# ooooooh!



## Lucy_ (Jul 9, 2008)

exotic mammals get their own section now and not just a sub forum!! woooo! lol:no1:


----------



## Emmaj (Dec 3, 2007)

LOL yeah i just looked an thought OMG :lol2:


----------



## Lucy_ (Jul 9, 2008)

i know! i signed in an saw it and was like ooooo!:lol2:


----------



## Evie (Jan 28, 2008)

Actually you were just chucked out of the other forum :lol2:


----------



## Emmaj (Dec 3, 2007)

Evie said:


> Actually you were just chucked out of the other forum :lol2:


 
LOL do we smell that bad :Na_Na_Na_Na::lol2::lol2:


----------



## Evie (Jan 28, 2008)

Emmaj said:


> LOL do we smell that bad :Na_Na_Na_Na::lol2::lol2:


It's them skunks :lol2:


----------



## Emmaj (Dec 3, 2007)

Evie said:


> It's them skunks :lol2:


 
Aye reeet lil stinkers aint they :whistling2::lol2::lol2:


----------



## Evie (Jan 28, 2008)

Emmaj said:


> Aye reeet lil stinkers aint they :whistling2::lol2::lol2:


:lol2: and ferrets can sod off out too :Na_Na_Na_Na:


----------



## Emmaj (Dec 3, 2007)

Evie said:


> :lol2: and ferrets can sod off out too :Na_Na_Na_Na:


 
LOL anything else ya wanna chuck out while your at it :Na_Na_Na_Na::lol2::lol2:


----------



## KJ Exotics (Jun 16, 2007)

I did not relise, i read this and was like WTF are they on about then noticed when i got back on the home page lol.


----------



## Emmaj (Dec 3, 2007)

KJ Exotics said:


> I did not relise, i read this and was like WTF are they on about then noticed when i got back on the home page lol.


 
LOL did you think we were chatting random doo doo :whistling2::lol2::lol2:


----------



## Evie (Jan 28, 2008)

Emmaj said:


> LOL anything else ya wanna chuck out while your at it :Na_Na_Na_Na::lol2::lol2:


 Let me sleep on it :Na_Na_Na_Na::lol2:


----------



## Emmaj (Dec 3, 2007)

Evie said:


> Let me sleep on it :Na_Na_Na_Na::lol2:


 
LOL okies will you give me an answer in the morrrrrrrrrrrninggggggg:lol2::lol2:


----------



## Evie (Jan 28, 2008)

Emmaj said:


> LOL okies will you give me an answer in the morrrrrrrrrrrninggggggg:lol2::lol2:


Yep I will make a list of exiles hehe night night :lol2:


----------



## farmercoope (Aug 19, 2008)

I still didnt realise even after id clicked on this thread, god you can tell ive been up since 6!


----------



## KJ Exotics (Jun 16, 2007)

Emmaj said:


> LOL did you think we were chatting random doo doo :whistling2::lol2::lol2:


I did, what i thought was this was a old topic when the sub-forum was made lol :lol2:


----------



## Emmaj (Dec 3, 2007)

Evie said:


> Yep I will make a list of exiles hehe night night :lol2:


 
LOL does you not like a bit of meat loaf :whistling2:

paradise by the dash board light :2thumb::lol2:


----------



## Lucy_ (Jul 9, 2008)

no its not its cause we are luuuurrrrvvvved!! lol

joe and kj you daftos:Na_Na_Na_Na: hehehe
xxx


----------



## Emmaj (Dec 3, 2007)

farmercoope said:


> I still didnt realise even after id clicked on this thread, god you can tell ive been up since 6!

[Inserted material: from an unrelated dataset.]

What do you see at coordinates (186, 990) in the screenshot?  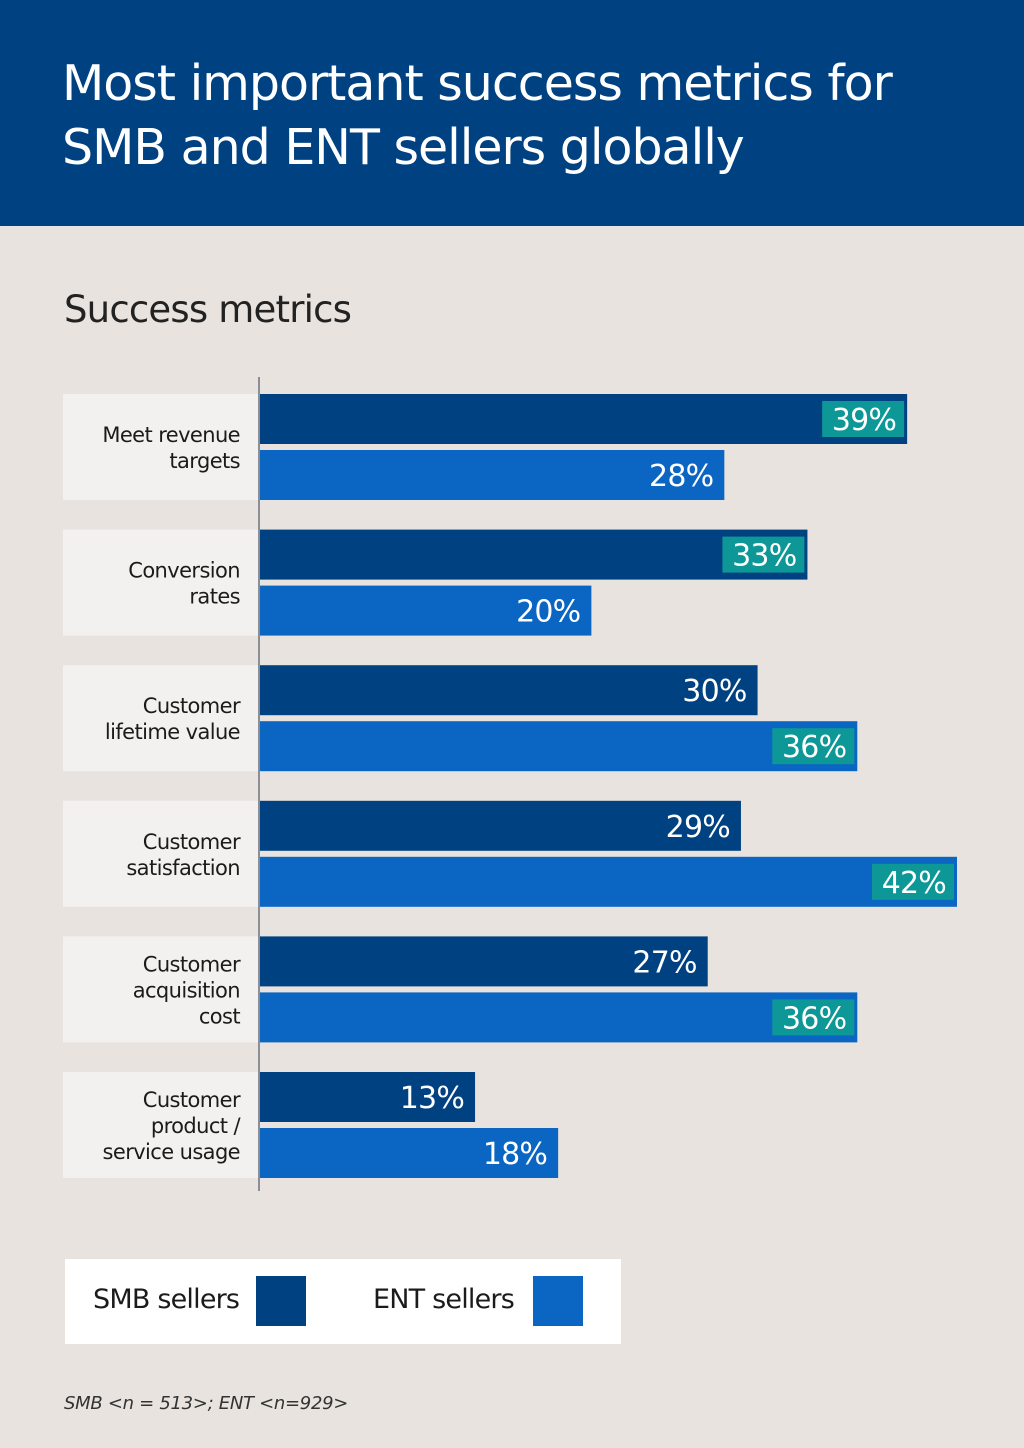 I see `category-label: acquisition` at bounding box center [186, 990]. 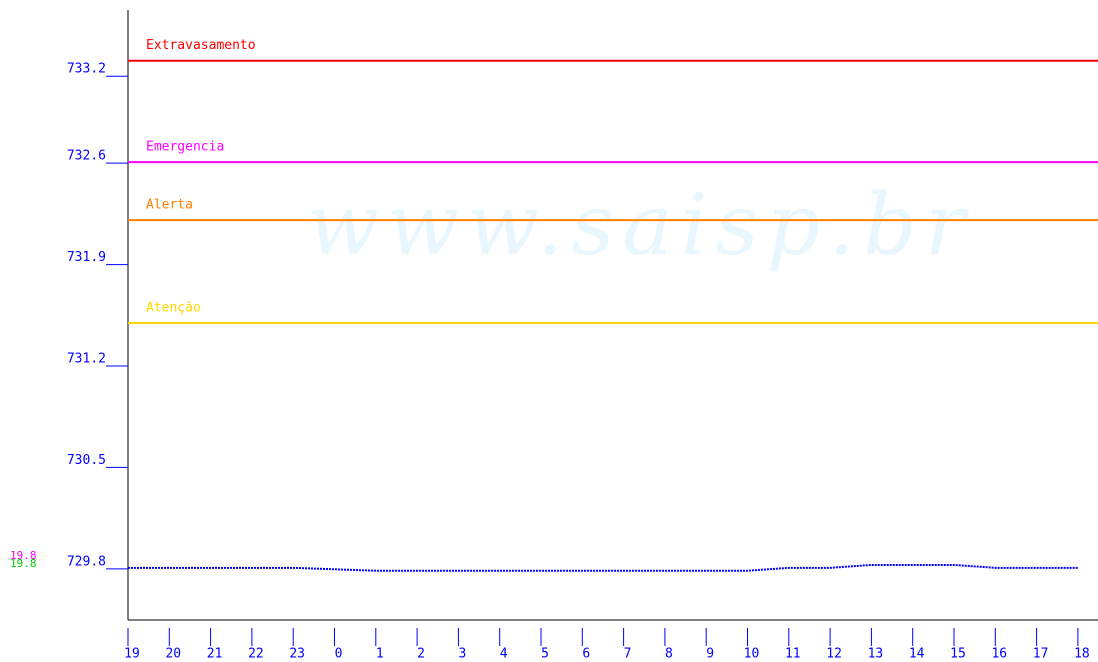 I want to click on x-tick-label: 22, so click(x=256, y=654).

LOL bless you joe :whistling2::lol2:


----------



## Emmaj (Dec 3, 2007)

KJ Exotics said:


> I did, what i thought was this was a old topic when the sub-forum was made lol :lol2:


Nopes tis a new one that lucy made :lol2:


----------



## Emmaj (Dec 3, 2007)

Lucy_ said:


> no its not its cause we are luuuurrrrvvvved!! lol
> 
> joe and kj you daftos:Na_Na_Na_Na: hehehe
> xxx


 
Is we lurrrrrved ?:whistling2::lol2:


----------



## Shell195 (May 31, 2007)

Mmm must be the naughty room:whistling2:


----------



## Lucy_ (Jul 9, 2008)

yes we are! thats why we got promoted from sub forum to proper forum:2thumb: :lol2:


----------



## Emmaj (Dec 3, 2007)

Shell195 said:


> Mmm must be the naughty room:whistling2:


I wondered why i was sat in the corner :lol2:



Lucy_ said:


> yes we are! thats why we got promoted from sub forum to proper forum:2thumb: :lol2:


Ooooo well if you put it like that then we must be :2thumb::no1::lol2:


----------



## farmercoope (Aug 19, 2008)

Haha Lucy shhhh! Im not clever enough to realise! lol


----------



## Emmaj (Dec 3, 2007)

farmercoope said:


> Haha Lucy shhhh! Im not clever enough to realise! lol


 
Least your honest :Na_Na_Na_Na::lol2:


----------



## Lucy_ (Jul 9, 2008)

:lol2: yea, at least hes not trying to justify his sillyness:Na_Na_Na_Na: hehe


----------



## Emmaj (Dec 3, 2007)

Lucy_ said:


> :lol2: yea, at least hes not trying to justify his sillyness:Na_Na_Na_Na: hehe


thats so very true honesty being the best policy an all that jazz : victory::lol2:


----------



## farmercoope (Aug 19, 2008)

:whip: *goes to cry* Big meanies im gonna report your posts!:devil: Hahaha. :bash:

well i know who my real friends are ( turns to the left to talk to bob, the great man with the invisible cloak )


----------



## Emmaj (Dec 3, 2007)

farmercoope said:


> :whip: *goes to cry* Big meanies im gonna report your posts!:devil: Hahaha. :bash:
> 
> well i know who my real friends are ( turns to the left to talk to bob, the great man with the invisible cloak )


 
LOL erm............:whistling2:.................:whip:

hello bob on the left of joe in the invisible cloak :whistling2::lol2:


----------



## leggy (Jan 18, 2007)

I only found out when i started reading this thread and thought oh have we :blush: lol


----------



## carlycharlie (Jan 16, 2008)

I thought my computer was on the blink, then wondered of RFUKs latest move had knocked things out of sync....then realised Exotic mammals had mocved to their very own place. WTG RFUK team :2thumb:

Now this exists on its own merits, does it also mean the mods will be moving the posts from the Other Pets section into here? There are a lot of skunk threads in particular still in the old forum.......:whistling2:


----------